▶ _TASK BRIEF_
Restate verbatim the span of lines below between the line with "Image resolution: width=700" and the line with "The image size is (939, 539).", including those two lines, and only that span.

▶ _TASK INPUT_
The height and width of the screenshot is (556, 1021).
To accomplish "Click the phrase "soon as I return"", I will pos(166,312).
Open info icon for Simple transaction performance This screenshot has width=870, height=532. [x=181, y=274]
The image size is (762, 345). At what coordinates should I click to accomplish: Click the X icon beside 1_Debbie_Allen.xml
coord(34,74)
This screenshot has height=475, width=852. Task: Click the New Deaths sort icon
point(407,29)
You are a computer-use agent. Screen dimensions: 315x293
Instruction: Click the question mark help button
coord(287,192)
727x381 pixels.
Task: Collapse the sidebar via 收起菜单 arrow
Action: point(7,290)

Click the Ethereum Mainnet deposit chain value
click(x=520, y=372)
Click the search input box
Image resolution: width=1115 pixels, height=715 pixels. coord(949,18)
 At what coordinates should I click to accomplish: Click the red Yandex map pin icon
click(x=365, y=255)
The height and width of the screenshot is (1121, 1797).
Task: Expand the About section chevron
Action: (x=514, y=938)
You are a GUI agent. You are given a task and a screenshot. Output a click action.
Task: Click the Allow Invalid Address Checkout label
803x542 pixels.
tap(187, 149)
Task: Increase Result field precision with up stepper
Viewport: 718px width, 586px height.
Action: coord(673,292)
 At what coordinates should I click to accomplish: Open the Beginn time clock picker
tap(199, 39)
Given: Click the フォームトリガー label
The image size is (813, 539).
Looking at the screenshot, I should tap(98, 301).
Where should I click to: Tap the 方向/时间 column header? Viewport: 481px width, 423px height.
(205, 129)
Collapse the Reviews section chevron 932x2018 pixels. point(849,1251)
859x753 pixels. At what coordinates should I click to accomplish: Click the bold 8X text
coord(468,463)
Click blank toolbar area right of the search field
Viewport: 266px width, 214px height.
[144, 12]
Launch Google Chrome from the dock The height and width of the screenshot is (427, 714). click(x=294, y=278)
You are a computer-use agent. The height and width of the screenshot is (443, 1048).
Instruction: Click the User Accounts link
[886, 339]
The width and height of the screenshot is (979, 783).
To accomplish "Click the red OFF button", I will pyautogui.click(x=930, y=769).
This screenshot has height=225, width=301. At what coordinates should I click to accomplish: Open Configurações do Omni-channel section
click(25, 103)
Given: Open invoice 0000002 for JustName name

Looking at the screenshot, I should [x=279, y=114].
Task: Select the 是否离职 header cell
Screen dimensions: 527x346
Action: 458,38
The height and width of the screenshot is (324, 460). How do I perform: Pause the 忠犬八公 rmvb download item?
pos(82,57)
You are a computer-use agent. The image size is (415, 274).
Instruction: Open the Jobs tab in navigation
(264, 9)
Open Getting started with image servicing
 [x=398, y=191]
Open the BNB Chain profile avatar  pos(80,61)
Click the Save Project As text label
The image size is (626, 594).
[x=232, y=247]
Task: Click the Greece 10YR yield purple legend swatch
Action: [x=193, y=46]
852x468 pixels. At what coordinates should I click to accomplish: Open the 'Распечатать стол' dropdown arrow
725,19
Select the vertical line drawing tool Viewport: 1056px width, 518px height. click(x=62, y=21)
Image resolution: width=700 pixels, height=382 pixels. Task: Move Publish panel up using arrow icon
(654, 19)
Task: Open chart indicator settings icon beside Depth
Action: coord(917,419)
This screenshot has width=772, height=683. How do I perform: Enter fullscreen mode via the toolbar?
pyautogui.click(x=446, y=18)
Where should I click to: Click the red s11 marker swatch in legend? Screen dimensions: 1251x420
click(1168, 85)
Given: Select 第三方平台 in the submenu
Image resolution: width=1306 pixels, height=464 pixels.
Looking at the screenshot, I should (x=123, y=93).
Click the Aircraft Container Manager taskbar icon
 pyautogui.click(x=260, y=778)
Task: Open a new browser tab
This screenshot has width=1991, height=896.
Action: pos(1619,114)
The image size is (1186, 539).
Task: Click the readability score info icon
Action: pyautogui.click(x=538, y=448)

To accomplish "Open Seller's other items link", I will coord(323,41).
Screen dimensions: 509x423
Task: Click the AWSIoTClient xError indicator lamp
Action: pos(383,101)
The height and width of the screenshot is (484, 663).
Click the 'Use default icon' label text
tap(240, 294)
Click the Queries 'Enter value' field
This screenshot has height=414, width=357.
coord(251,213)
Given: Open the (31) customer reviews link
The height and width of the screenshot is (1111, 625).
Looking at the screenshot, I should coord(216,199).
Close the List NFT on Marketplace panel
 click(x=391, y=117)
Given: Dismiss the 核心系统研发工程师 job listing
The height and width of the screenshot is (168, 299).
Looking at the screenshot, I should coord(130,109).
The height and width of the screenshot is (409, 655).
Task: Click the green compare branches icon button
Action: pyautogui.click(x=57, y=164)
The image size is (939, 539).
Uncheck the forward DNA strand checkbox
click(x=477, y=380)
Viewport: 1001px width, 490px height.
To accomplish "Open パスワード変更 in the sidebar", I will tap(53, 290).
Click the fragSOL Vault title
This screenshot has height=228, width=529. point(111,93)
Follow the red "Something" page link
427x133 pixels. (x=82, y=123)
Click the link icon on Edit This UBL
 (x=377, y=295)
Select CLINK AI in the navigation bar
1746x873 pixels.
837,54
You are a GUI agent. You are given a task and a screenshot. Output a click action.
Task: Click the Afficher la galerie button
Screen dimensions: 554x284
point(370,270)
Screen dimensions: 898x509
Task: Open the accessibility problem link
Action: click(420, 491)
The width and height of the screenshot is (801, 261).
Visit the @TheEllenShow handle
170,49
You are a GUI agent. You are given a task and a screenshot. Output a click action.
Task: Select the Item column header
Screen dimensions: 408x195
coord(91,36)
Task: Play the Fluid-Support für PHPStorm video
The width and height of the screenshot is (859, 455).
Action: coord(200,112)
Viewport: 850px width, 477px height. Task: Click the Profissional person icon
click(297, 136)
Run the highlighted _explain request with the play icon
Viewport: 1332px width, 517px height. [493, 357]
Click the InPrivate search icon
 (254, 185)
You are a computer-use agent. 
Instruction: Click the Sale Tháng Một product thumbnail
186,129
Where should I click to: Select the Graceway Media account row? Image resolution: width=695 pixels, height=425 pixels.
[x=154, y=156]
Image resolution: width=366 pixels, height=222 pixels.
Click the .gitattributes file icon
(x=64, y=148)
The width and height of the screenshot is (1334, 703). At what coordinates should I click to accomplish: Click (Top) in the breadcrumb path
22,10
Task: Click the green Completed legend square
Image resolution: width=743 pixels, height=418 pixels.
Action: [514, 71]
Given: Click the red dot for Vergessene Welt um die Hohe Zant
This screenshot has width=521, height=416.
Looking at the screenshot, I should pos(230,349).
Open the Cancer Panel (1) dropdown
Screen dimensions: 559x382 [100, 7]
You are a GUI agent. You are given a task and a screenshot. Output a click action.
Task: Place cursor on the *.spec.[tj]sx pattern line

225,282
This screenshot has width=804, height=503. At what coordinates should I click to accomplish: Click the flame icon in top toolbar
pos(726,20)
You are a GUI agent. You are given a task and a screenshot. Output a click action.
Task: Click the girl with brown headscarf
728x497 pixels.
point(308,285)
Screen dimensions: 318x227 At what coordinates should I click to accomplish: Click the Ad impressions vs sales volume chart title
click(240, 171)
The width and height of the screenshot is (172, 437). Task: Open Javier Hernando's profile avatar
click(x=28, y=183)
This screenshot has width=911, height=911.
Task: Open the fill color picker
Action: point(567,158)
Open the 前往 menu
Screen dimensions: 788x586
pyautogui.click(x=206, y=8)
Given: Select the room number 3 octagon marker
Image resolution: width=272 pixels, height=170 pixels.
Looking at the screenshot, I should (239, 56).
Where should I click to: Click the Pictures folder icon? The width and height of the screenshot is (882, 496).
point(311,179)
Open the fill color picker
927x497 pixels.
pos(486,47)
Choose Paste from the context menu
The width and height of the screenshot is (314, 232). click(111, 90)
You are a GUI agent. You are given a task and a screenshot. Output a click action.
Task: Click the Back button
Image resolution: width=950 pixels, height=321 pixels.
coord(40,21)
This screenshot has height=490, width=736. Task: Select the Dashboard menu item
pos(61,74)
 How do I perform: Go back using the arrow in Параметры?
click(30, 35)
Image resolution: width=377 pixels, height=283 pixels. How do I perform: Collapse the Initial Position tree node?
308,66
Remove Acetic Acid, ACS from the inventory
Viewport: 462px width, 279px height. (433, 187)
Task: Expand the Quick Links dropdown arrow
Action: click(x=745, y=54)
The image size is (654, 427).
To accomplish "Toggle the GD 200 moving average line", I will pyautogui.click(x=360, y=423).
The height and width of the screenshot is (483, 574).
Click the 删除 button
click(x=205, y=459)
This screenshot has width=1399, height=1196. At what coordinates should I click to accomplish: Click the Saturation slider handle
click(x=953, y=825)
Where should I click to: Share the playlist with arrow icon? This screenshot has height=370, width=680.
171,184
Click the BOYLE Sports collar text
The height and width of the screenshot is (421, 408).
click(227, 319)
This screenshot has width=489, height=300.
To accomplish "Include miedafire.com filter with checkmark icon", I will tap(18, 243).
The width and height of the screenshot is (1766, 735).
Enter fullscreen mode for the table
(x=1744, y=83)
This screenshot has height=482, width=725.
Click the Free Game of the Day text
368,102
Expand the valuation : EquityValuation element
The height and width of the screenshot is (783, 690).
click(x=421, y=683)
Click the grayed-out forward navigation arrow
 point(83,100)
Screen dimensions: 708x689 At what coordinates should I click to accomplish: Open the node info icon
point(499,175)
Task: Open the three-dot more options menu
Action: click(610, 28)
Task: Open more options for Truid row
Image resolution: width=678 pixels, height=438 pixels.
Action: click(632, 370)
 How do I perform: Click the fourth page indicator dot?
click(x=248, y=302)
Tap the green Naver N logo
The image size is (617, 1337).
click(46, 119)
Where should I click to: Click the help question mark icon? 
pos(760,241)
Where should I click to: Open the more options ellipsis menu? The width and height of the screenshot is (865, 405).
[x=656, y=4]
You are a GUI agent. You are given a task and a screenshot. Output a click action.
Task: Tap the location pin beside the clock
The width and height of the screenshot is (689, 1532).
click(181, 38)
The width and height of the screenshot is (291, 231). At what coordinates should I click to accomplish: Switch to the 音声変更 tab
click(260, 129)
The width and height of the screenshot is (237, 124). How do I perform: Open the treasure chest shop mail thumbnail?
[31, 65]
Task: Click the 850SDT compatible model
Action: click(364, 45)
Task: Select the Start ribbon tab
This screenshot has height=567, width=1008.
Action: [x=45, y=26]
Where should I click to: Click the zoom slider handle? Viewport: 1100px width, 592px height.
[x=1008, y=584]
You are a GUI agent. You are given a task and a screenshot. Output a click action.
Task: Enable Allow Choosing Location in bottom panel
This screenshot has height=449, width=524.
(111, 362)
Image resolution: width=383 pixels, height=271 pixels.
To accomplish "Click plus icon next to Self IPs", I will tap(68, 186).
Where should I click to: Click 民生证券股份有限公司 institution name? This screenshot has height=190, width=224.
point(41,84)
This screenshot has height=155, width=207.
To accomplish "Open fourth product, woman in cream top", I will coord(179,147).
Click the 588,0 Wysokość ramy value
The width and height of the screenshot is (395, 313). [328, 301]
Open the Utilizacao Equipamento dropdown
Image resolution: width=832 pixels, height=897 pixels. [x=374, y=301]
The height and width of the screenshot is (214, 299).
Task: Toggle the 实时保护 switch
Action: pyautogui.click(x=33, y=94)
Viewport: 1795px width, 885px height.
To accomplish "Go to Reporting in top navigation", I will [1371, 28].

▶ _YOUR SOLUTION_
Image resolution: width=700 pixels, height=382 pixels. Task: Move Publish panel up using arrow icon
(654, 19)
Task: Open chart indicator settings icon beside Depth
Action: coord(917,419)
This screenshot has width=772, height=683. How do I perform: Enter fullscreen mode via the toolbar?
pyautogui.click(x=446, y=18)
Where should I click to: Click the red s11 marker swatch in legend? Screen dimensions: 1251x420
click(1168, 85)
Given: Select 第三方平台 in the submenu
Image resolution: width=1306 pixels, height=464 pixels.
Looking at the screenshot, I should (x=123, y=93).
Click the Aircraft Container Manager taskbar icon
 pyautogui.click(x=260, y=778)
Task: Open a new browser tab
This screenshot has width=1991, height=896.
Action: pos(1619,114)
The image size is (1186, 539).
Task: Click the readability score info icon
Action: pyautogui.click(x=538, y=448)

To accomplish "Open Seller's other items link", I will coord(323,41).
Screen dimensions: 509x423
Task: Click the AWSIoTClient xError indicator lamp
Action: pos(383,101)
The height and width of the screenshot is (484, 663).
Click the 'Use default icon' label text
tap(240, 294)
Click the Queries 'Enter value' field
This screenshot has height=414, width=357.
coord(251,213)
Given: Open the (31) customer reviews link
The height and width of the screenshot is (1111, 625).
Looking at the screenshot, I should coord(216,199).
Close the List NFT on Marketplace panel
 click(x=391, y=117)
Given: Dismiss the 核心系统研发工程师 job listing
The height and width of the screenshot is (168, 299).
Looking at the screenshot, I should coord(130,109).
The height and width of the screenshot is (409, 655).
Task: Click the green compare branches icon button
Action: pyautogui.click(x=57, y=164)
The image size is (939, 539).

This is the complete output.